Ora, in ottemperanza del programma votato dagli elettori, intendiamo completare tutti gli altri punti. Il nostro intendimento è quello di attuare una riforma complessiva della giustizia, sia civile che penale, con l’obiettivo di rendere più efficiente il servizio ai cittadini ed effettivo l’articolo 111 della Costituzione, affinché nel processo sia assicurata la parità tra accusa e difesa, per una maggiore tutela delle vittime e garanzia degli indagati.

Occorrerà intervenire sulla struttura del Csm con una riforma costituzionale che preveda due organismi separati, uno per i magistrati inquirenti e uno per i magistrati giudicanti, con il conseguente rafforzamento della separazione delle carriere. Occorrerà rafforzare, a maggior tutela dei cittadini, anche la normativa sulla responsabilità dei magistrati che sbagliano.

E’ all’esame del Parlamento la legge a tutela delle alte cariche dello Stato. La stessa Corte Costituzionale ha infatti riconosciuto che “il sereno svolgimento delle rilevanti funzioni che ineriscono alle alte cariche dello Stato costituisce un interesse apprezzabile che può essere tutelato in armonia con i principi fondamentali dello stato di diritto”.

La giustizia è un pilastro fondamentale dello Stato di diritto, l’uso politico della Giustizia è stato invece e continua ad essere un elemento di squilibrio tra ordini e poteri dello Stato, ed è dovere della politica ristabilire il primato che le viene non dai privilegi di casta, ma dalla volontà popolare. Spetta al legislatore fare le leggi, spetta ai magistrati applicarle, ovvero amministrare la giustizia. Negli ultimi sedici anni questo equilibrio è stato in troppi casi alterato. Vi è poi il tema della ragionevole durata dei processi, che per la loro lentezza rappresentano una delle piaghe della giustizia italiana, sofferta da tutti i cittadini.

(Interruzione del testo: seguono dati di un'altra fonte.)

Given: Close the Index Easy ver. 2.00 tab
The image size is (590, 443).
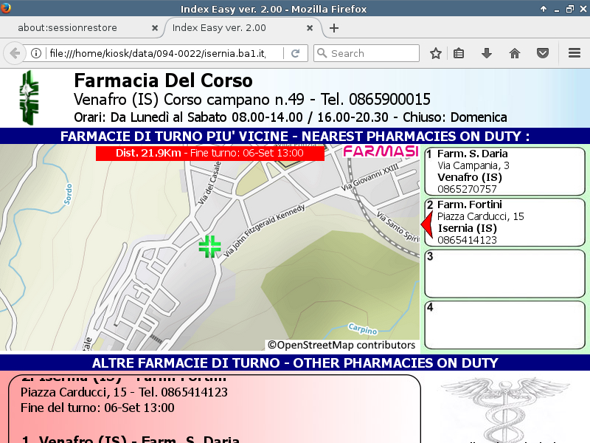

I nove milioni di processi pendenti per cui l’Italia è il Paese più condannato dalla Corte europea dei diritti dell’uomo sono un macigno che dovremmo tutti voler rimuovere.

Il governo presenterà a breve un piano straordinario per lo smaltimento delle cause civili pendenti, e a ciò si aggiungerà l’attuazione della delega in tema di semplificazione dei riti del processo civile, la riforma della magistratura onoraria e la riforma delle professioni. Anche per questo riteniamo indifferibile un ulteriore aumento delle risorse per la Giustizia. Stiamo procedendo anche all’attuazione del piano carceri che consenta l’applicazione integrale dell’articolo 27 della Costituzione quanto alla umanità della pena ed alla rieducazione del detenuto. Non vanno ovviamente dimenticati i molti provvedimenti legislativi in corso di approvazione in tema di diritto sostanziale per meglio contrastare la criminalità, in particolare quello contro i fenomeni di corruzione.